АНАСТАСИЯ. Да, правда, я забыла.
АЛЕКСЕЙ. Ты рисовала себе во-от такие усы.
АНАСТАСИЯ. Да, да.
АЛЕКСЕЙ. Мы разобьем немцев. В военной стратегии самое главное — все время развивать. Если бы мы развивали после Брусиловского прорыва, сейчас бы под Могилевом были мы, а не они. Я буду развивать, и меня произведут в генералы.
АНАСТАСИЯ. А потом?
АЛЕКСЕЙ (серьезно, озабоченно). Полагаю, я должен буду принять на себя ответственность за мой народ.
АНАСТАСИЯ. Да, ты прав.
АЛЕКСЕЙ. Будет трудно, но я должен справиться.
АНАСТАСИЯ. Ты справишься.
АЛЕКСЕЙ. Я распоряжусь, чтоб у каждого к ужину был эклер.
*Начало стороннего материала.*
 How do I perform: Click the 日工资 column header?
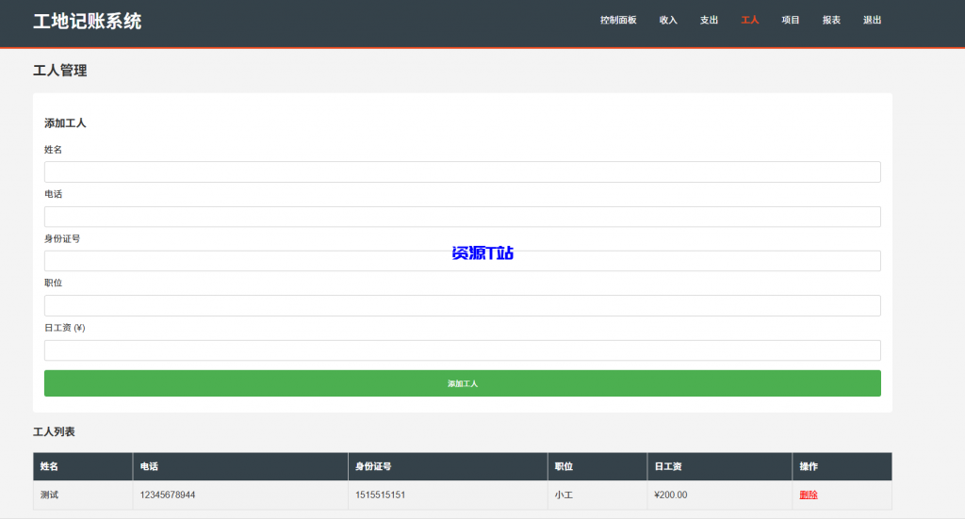pos(667,466)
АНАСТАСИЯ. Ты говоришь, как Мария-Антуанетта.
АЛЕКСЕЙ. А как она говорила? Я забыл.
АНАСТАСИЯ. Она сказала: если у них нет хлеба — пусть едят пирожные.
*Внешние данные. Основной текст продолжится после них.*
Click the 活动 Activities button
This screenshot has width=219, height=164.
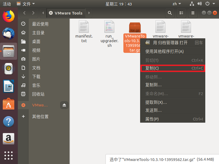(x=7, y=4)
АЛЕКСЕЙ. А, да-да. Бедняжка. Но у нас будет не так. Кто любит хлеб, тот будет сколько захочет есть хлеб, а кто любит пирожные — будет сколько захочет есть пирожные.
АНАСТАСИЯ (жалобно). А можно мне к ужину безе?
АЛЕКСЕЙ (небрежно). Разумеется. Сколько захочешь.
АНАСТАСИЯ. А что мы сделаем с ними?
АЛЕКСЕЙ. С кем?
АНАСТАСИЯ. С ними. Ну, со всеми. Кто убил папу и маму, и всех…
АЛЕКСЕЙ. Мы их казним. Это будет нелегко. Но я должен справиться.
АНАСТАСИЯ. Ты справишься.
АЛЕКСЕЙ. Нужно будет заказать в Париже гильотину.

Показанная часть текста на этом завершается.